16. Quels sont les obstacles empêchant des progrès très significatifs permettant la guerison?Nous avons besoin de davantage de financements et davantage de sensibilisation dans le pays. A la fois les soins pre-hospitaliers et post-hospitaliers doivent etre ameliores en Inde.
17. Que devrait faire votre propre equipe pour faire progresser la science vers la guerison des LM ?Nous devons etre capable d’effectuer la tracabilite des cellules à travers le marquage immunologique et nous devons evaluer les marqueurs biologiques. Cela constituerait un progres majeur pour notre equipe.

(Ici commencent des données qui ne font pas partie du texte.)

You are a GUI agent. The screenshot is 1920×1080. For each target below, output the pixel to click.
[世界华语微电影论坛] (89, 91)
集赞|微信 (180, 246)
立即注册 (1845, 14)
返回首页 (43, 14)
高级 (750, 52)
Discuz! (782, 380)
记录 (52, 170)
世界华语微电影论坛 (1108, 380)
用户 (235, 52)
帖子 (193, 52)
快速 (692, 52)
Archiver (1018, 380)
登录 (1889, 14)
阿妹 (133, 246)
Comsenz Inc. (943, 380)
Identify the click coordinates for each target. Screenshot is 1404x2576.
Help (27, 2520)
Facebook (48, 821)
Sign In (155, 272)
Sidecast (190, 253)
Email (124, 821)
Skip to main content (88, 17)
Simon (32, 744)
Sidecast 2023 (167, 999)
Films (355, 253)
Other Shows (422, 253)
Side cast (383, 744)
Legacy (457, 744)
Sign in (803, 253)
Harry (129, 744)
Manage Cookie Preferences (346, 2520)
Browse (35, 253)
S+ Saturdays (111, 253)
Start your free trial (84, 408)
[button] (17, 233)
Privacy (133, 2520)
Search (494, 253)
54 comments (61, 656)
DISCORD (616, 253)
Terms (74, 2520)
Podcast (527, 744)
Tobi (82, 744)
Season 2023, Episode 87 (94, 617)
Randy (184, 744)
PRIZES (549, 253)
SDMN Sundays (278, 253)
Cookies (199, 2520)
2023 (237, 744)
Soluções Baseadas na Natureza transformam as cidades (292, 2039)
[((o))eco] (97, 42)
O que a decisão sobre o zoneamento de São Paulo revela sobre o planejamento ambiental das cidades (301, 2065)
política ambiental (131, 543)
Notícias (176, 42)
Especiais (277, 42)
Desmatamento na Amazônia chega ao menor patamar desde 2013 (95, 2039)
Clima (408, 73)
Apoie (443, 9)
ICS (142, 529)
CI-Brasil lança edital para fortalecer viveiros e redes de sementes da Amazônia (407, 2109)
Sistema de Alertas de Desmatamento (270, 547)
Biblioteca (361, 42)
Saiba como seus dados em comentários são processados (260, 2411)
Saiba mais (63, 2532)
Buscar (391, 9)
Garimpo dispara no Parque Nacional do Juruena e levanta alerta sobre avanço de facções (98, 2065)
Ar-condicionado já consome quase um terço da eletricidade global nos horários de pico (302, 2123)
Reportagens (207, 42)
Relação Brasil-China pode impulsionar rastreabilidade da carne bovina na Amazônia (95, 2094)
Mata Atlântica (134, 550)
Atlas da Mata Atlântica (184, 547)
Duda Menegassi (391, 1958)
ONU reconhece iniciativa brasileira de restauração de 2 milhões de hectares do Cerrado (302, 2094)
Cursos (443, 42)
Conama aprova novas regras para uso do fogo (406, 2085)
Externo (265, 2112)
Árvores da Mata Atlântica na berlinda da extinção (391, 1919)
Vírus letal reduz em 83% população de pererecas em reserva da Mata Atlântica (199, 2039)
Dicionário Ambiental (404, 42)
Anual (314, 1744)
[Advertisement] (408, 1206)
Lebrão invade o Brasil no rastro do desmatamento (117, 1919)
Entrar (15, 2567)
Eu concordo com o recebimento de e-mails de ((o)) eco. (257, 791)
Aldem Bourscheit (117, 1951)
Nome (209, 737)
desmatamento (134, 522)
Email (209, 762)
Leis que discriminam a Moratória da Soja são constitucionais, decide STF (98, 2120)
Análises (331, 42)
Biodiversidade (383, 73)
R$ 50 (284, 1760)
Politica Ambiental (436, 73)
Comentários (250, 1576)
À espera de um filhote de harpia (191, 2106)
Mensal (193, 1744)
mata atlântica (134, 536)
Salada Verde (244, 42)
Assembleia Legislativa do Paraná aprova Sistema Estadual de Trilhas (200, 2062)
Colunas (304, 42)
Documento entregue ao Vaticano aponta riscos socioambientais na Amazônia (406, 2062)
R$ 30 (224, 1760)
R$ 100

18. Est-ce que vous coopérez actuellement avec une universite ou des equipes de recherches en Inde ou à l’etranger ? Est-ce que cela est prevu pour le futur ?Nous n’avons pas de liens en dehors de l’Inde concernant les essais en cours. Cependant un reseau est en cours de developpment en Inde, au sein duquel les chercheurs, les neuro-chirurgiens se rencontrent et essaient d’aligner leurs standards et methodes de travail et d’echanger leur expertise. Une cooperation à l’international serait bien evidemment la bienvenue, même le development d’une telle cooperation à l’interieur de l’Inde est considerée comme une premiere etape necessaire et obligatoire avant de passer aux etapes suivantes.
19. Y a-t-il d’autres conditions pour arriver à des progres majeurs ?La chaine entiere doit être ameliorée, à savoir les soins immediatement apres le traumatisme et apres l’hospitalisation. Ces deux aspects sont totalement sous-developpes en Inde. C’est la raison pour laquelle Dr V. a cree un consortium du traumatisme à Bengalore, où l’on developpe des programmes pour enseigner aux professionnels comment transporter les gens juste après leur accident afin de limiter les dommages causés à la moelle. Jusqu’à present, les bons centres de soins pour les lésions aiguës ne sont pas nombreux en Inde et il n’y a pas de bons centres de reéducation.